**REQUIREMENT**: Look through the lines below and copy each one that includes "Select".

**Data excerpts**:
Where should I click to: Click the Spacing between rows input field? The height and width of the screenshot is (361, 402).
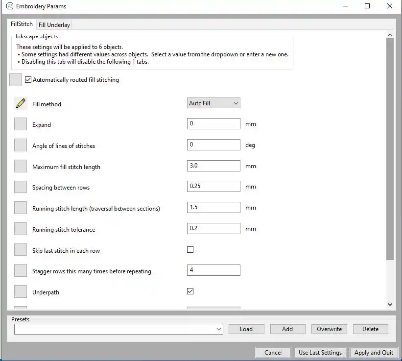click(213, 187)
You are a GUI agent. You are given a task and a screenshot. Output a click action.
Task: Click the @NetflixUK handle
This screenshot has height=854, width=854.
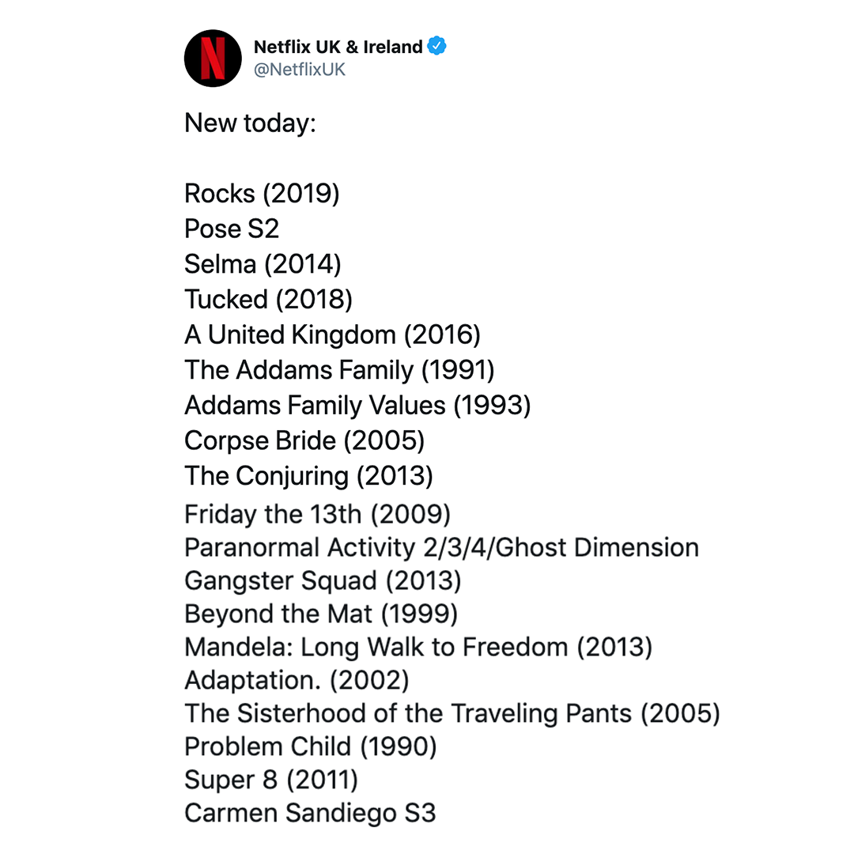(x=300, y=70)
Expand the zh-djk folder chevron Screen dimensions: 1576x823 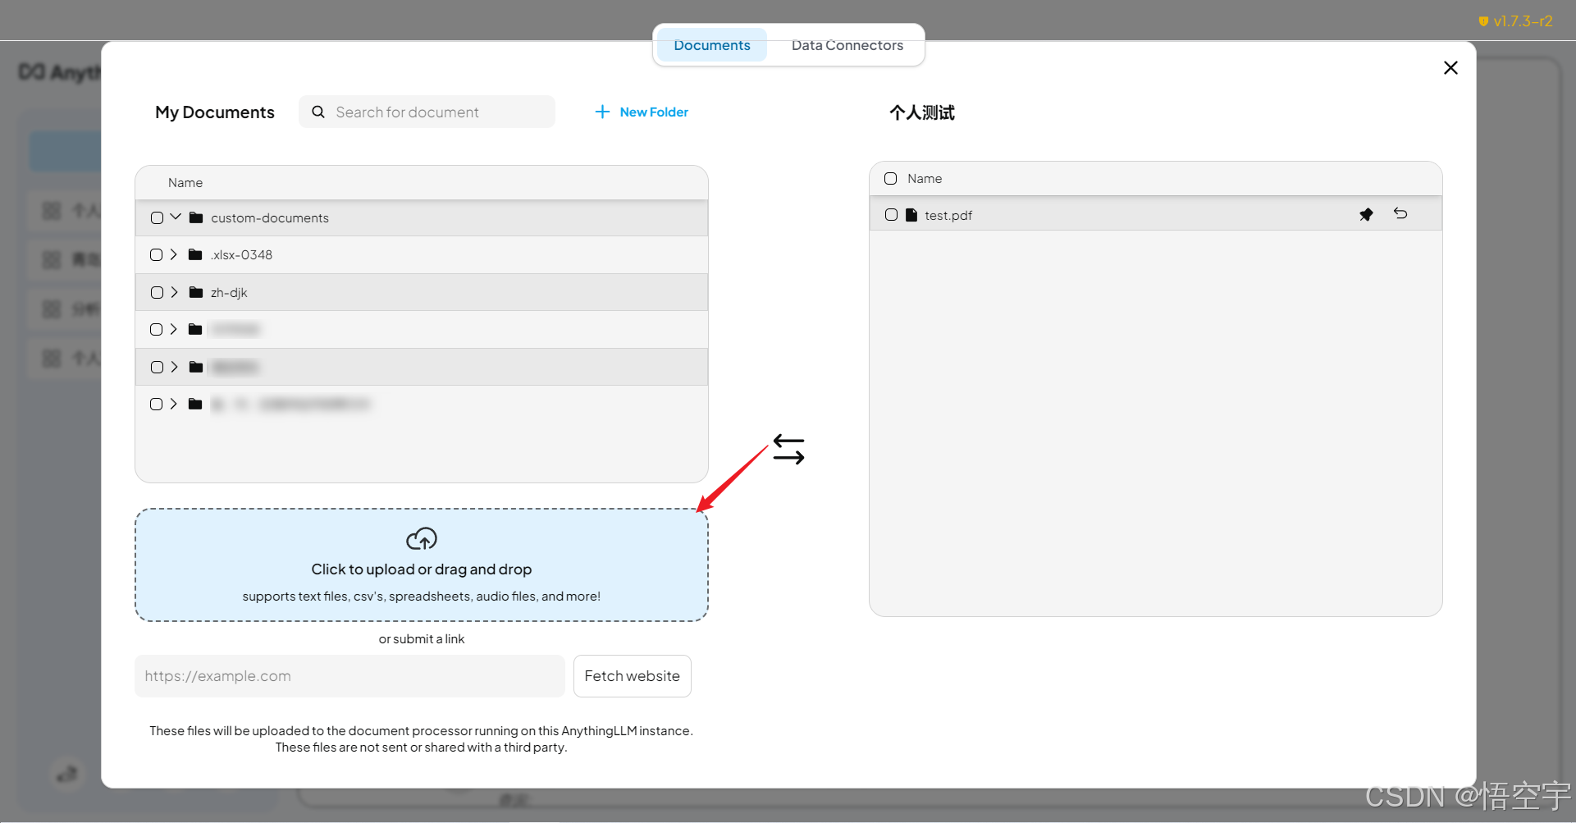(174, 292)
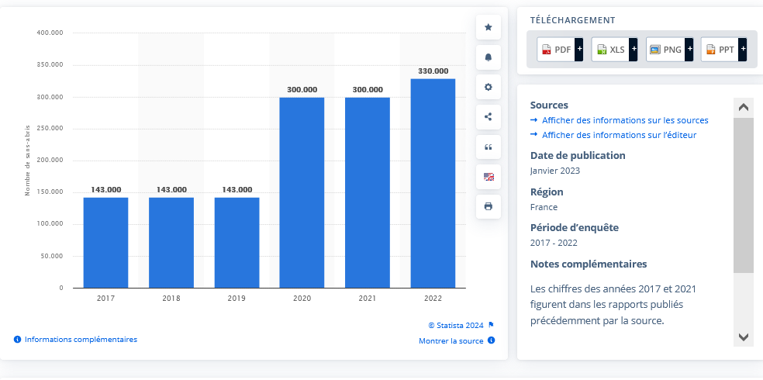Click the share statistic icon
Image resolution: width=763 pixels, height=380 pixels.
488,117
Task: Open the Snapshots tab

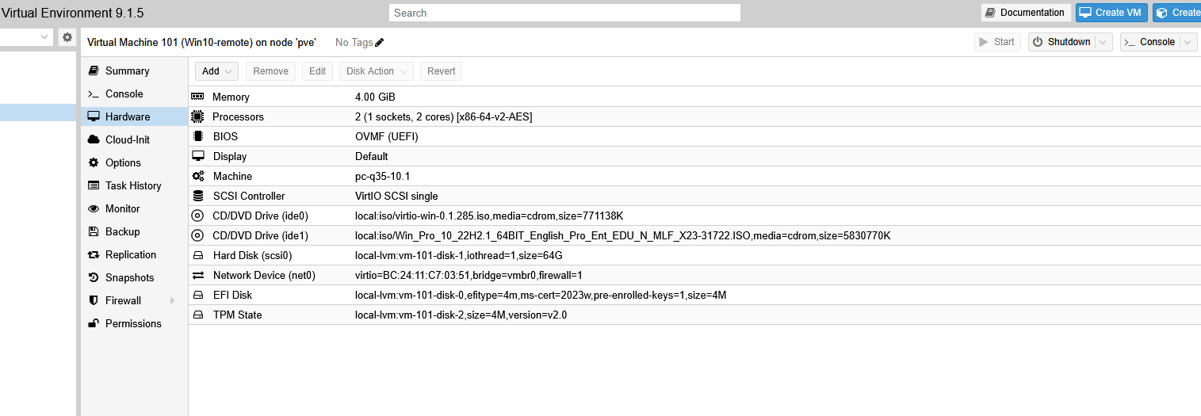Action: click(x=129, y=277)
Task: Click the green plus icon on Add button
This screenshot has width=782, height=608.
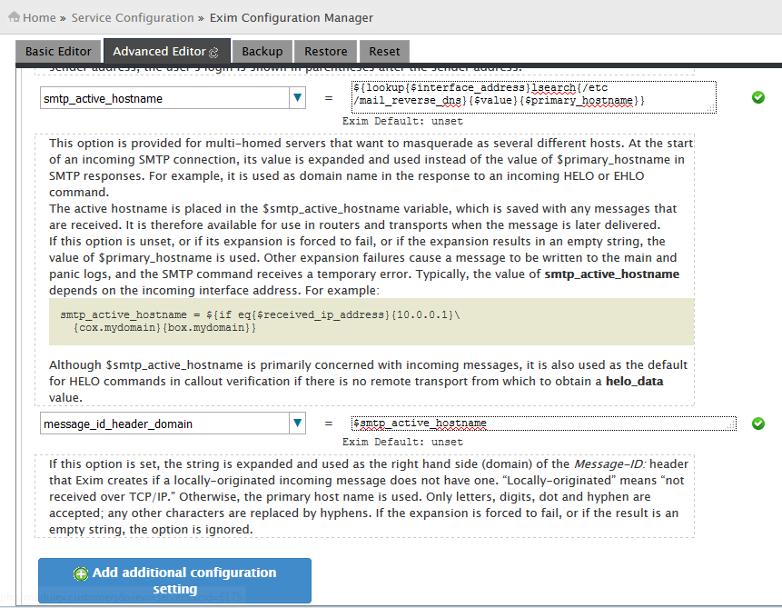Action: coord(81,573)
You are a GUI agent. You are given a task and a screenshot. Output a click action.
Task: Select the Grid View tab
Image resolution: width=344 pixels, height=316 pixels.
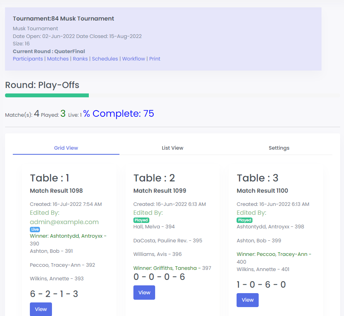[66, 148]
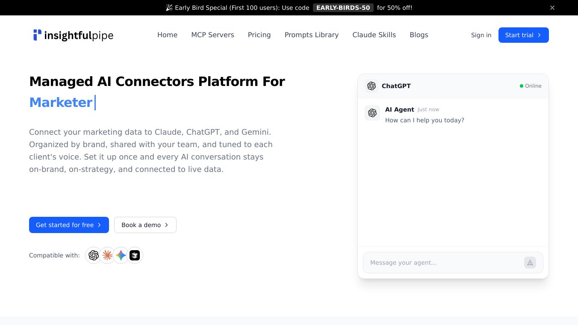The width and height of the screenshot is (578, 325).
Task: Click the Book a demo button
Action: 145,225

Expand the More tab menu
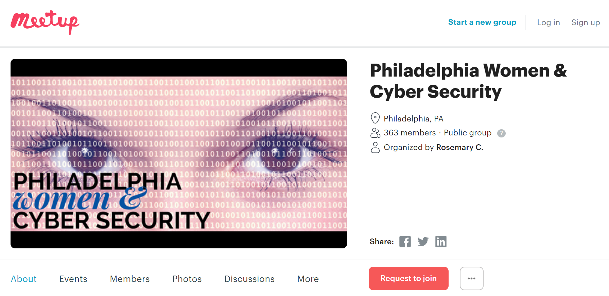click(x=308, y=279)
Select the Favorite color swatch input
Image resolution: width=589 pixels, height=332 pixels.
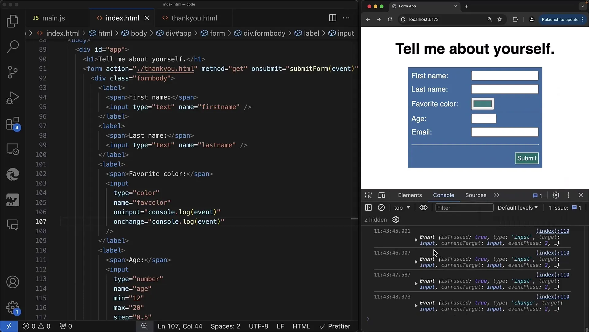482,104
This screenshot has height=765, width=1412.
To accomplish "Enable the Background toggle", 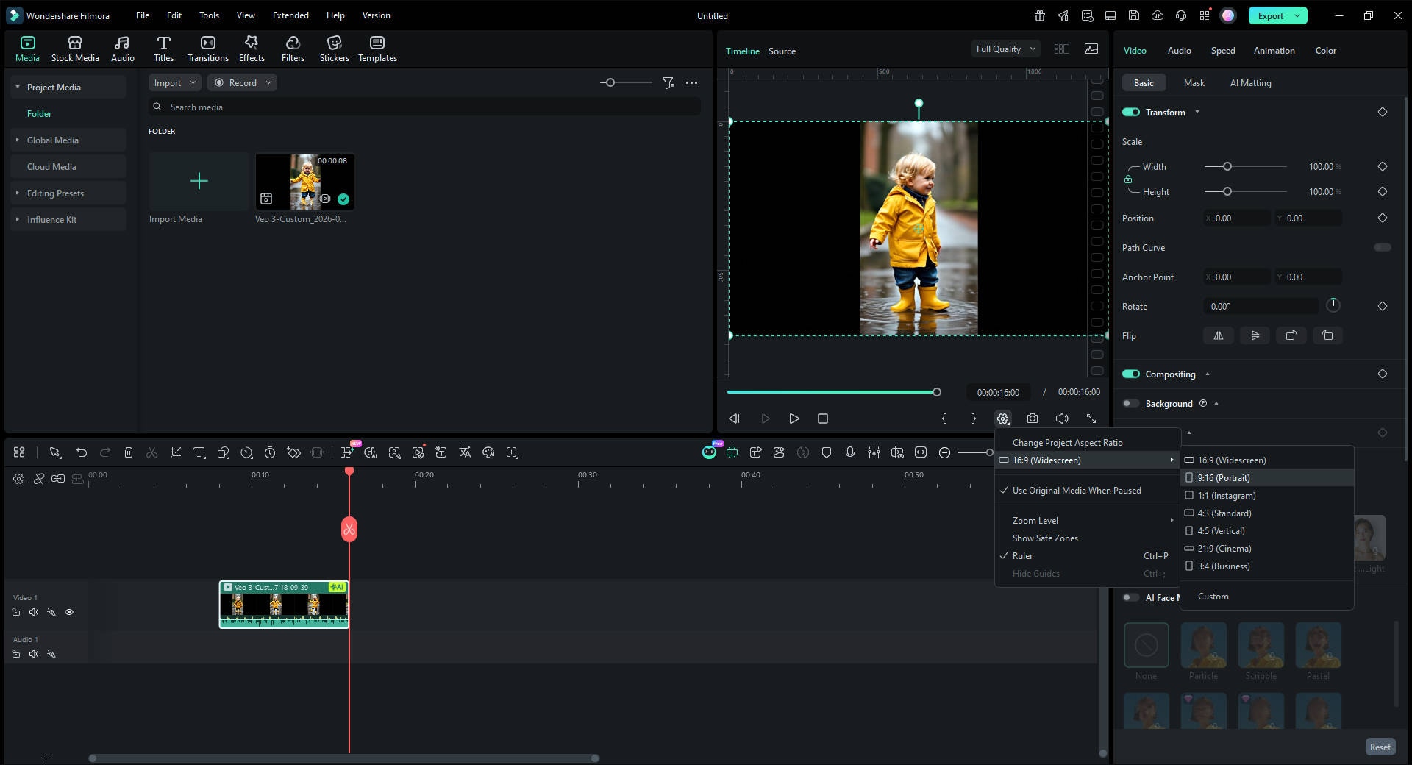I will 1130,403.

**WRITTEN REPLY**:
Task: Select the Grid View tab
Select the Favorite color swatch input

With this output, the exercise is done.